Tengo un amigo que, cuando está sobrio, es capaz de ganar unos 15 millones de euros cada tres años. Monta empresas, la vende y gana mucho dinero. Así de fácil.

«Yo lo que sé vender es el coste de oportunidad», viene a decir. Aunque no lo dice así. Creo que él no menciona el coste de oportunidad como activo de sus empresas, pero lo que dice a mí me sugiere que significa eso. Y se hace rico (más) cada trienio.

Me gusta que se haga rico porque canto con él para celebrarlo y lo disfruto. Pero confieso que me da envidia. No por él, sino por mí. Me da envidia no saber. Me gustaría saber vender el coste de oportunidad, aunque ni siquiera esté seguro de entender qué significa exactamente y mucho menos si existe alguna posibilidad de venderlo. Sin embargo, para para mí que él lo vende y lo vende bien.

Yo sé que mi amigo es más brillante que yo. Digamos que sé que es un 50% más brillante que yo. Incluso admito que puedo tener un 50% de su brillantez. No, no es lo mismo. O un 20. De nada sirve. No es directamente proporcional. Yo me conformaría con ese 10 o 20% anual. Con tres millones cada trienio si nadie me regatea.

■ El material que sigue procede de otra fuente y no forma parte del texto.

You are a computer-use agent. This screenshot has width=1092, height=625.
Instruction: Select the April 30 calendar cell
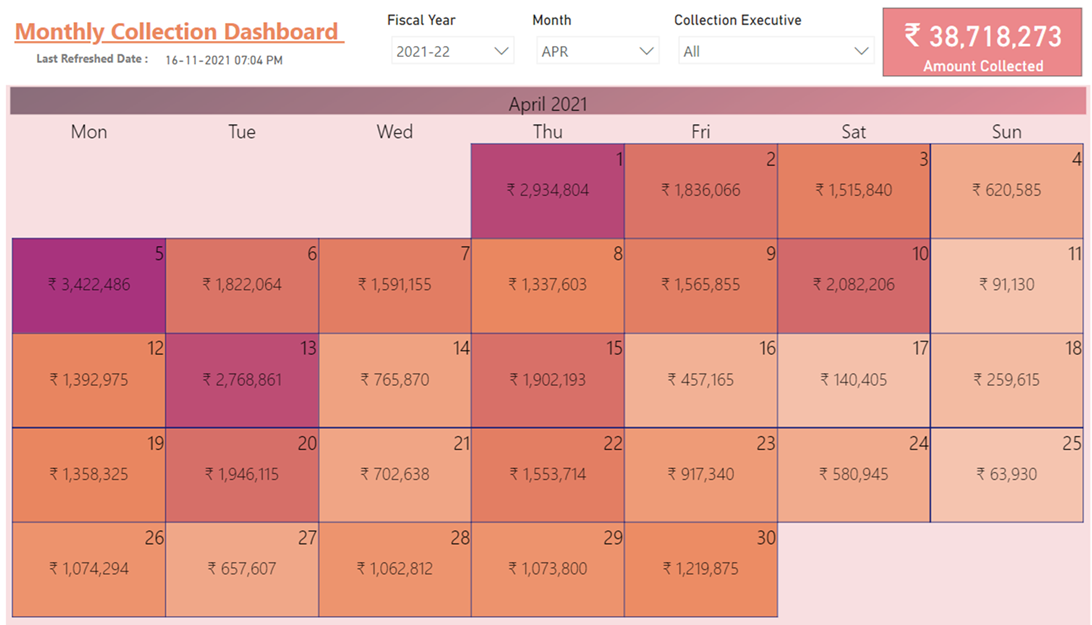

Si eso fuera posible. Si todos los que tenemos un 20% de la brillantez de mi amigo consiguiéramos un 20 % de los ingresos que él consigue. Nada que ver. Tengo otros amigos con la misma brillantez que mi amigo, o más, y tampoco consiguen ni el 20%. Debe de ser culpa del coste de oportunidad.

Mi amigo, que es muy listo, se lo lleva todo. Los demás, no nos llevamos nada. El mercado es así. Olé sus huevos. A mí me parece bien. Bebo con él, brindo con él, me río con él. Y luego llego a casa y escribo.